Had he always chuckled like that? It sounded to Petra less like amusement than like nervousness. Mother was not the only one afraid of her.

At last the flivver reached home. And here at last she recognized where she was. It was small and shabby compared to what she had remembered, but in truth she had not even thought of the place in many years. It stopped haunting her dreams by the time she was ten. But now, coming home again, it all returned to her, the tears she had shed in those first weeks and months in Ground School, and again when she left Earth and went up to Battle School. This was what she had yearned for, and at last she was here again, she had it back ... and knew that she no longer needed it, no longer really wanted it. The nervous man in the car beside her was not the tall god who had led her through the streets of Maralik so proudly. And the woman waiting inside the house would not be the goddess from whom came warm food and a cool hand on her forehead when she was sick.

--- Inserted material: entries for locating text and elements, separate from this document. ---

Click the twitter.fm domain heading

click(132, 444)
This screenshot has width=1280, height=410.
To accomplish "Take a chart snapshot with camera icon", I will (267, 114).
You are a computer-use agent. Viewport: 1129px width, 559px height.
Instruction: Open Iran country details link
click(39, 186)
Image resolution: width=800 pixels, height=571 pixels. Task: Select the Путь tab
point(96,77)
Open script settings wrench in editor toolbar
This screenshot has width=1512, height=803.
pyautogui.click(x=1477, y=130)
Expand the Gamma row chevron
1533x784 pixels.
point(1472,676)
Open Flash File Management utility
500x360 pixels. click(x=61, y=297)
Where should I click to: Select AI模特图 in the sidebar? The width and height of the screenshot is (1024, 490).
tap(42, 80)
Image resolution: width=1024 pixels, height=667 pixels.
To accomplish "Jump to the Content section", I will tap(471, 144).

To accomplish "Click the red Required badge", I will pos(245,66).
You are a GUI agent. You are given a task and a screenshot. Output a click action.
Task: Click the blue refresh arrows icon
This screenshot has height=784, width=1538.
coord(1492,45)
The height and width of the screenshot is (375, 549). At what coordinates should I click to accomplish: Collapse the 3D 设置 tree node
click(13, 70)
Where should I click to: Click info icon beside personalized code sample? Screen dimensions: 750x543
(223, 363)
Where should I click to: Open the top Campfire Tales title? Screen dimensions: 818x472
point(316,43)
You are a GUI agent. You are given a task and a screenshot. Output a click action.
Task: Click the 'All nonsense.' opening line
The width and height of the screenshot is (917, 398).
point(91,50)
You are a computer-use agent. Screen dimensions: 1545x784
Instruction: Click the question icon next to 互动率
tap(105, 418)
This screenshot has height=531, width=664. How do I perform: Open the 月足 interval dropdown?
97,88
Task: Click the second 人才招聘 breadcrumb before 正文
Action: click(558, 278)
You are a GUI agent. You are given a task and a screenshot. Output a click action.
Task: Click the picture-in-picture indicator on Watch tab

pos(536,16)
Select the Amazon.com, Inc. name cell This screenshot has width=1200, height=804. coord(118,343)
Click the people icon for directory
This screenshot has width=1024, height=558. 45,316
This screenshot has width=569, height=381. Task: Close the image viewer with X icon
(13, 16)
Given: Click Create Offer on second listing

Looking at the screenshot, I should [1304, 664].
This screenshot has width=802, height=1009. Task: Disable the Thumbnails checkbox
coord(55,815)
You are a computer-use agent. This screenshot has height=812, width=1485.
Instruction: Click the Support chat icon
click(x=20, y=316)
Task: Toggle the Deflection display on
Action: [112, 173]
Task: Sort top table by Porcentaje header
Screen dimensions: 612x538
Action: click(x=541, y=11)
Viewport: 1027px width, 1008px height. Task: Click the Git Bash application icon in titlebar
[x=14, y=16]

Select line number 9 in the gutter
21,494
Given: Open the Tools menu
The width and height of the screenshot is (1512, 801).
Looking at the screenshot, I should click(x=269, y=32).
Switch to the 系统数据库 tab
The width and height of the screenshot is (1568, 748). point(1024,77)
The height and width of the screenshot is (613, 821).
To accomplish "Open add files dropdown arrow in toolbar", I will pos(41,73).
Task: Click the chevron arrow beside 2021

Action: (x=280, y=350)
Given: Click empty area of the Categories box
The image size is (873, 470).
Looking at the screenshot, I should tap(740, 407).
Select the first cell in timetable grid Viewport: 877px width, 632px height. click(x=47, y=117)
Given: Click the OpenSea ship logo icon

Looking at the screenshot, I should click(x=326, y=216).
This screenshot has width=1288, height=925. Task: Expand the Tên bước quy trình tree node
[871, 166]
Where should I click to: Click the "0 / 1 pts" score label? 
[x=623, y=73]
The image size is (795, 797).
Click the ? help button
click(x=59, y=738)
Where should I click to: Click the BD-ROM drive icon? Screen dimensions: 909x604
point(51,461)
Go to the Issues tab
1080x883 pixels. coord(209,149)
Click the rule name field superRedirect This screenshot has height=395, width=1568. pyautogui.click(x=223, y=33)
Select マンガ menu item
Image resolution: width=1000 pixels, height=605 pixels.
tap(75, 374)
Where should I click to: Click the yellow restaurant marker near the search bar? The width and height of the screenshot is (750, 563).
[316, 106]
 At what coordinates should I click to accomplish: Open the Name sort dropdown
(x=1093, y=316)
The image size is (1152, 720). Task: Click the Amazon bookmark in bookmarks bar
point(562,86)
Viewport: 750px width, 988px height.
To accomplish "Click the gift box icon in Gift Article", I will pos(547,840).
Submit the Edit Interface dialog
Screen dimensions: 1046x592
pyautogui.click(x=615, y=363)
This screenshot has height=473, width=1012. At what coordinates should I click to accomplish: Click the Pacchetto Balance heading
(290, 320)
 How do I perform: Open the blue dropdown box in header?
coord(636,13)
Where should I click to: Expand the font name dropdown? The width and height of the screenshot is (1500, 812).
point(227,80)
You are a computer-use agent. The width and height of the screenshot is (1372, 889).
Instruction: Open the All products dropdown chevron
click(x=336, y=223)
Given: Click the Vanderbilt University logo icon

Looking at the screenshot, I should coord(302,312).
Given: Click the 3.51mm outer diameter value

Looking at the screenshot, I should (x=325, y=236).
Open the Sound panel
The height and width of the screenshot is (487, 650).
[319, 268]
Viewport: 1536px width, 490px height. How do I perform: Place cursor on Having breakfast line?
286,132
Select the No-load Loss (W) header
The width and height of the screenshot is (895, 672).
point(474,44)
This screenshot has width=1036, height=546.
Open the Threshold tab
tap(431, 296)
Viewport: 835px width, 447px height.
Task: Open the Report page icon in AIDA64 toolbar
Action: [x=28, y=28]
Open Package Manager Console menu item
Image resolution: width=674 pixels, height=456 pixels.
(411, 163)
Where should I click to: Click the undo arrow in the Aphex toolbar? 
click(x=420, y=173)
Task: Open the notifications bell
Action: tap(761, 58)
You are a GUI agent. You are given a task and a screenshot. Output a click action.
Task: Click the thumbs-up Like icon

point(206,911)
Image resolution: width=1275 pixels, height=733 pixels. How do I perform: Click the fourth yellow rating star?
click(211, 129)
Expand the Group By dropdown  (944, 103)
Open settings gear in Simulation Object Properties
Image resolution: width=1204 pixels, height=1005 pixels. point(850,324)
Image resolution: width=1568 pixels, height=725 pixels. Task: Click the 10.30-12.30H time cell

But she had nowhere else to go.

Her mother was standing at the window as Petra emerged from the flivver. Father palmed the scanner to accept the charges. Petra raised a hand and gave a small wave to her mother, a shy smile that quickly grew into a grin. Her mother smiled back and gave her own small wave in reply. Petra took her father's hand and walked with him to the house.

The door opened as they approached. It was Stefan, her brother. She would not have known him from her memories of a two-year-old, still creased with baby fat. And he, of course, did not know her at all. He beamed the way the children from the school group had beamed at her, thrilled to meet a celebrity but not really aware of her as a person. He was her brother, though, and so she hugged him and he hugged her back. "You're really Petra!" he said.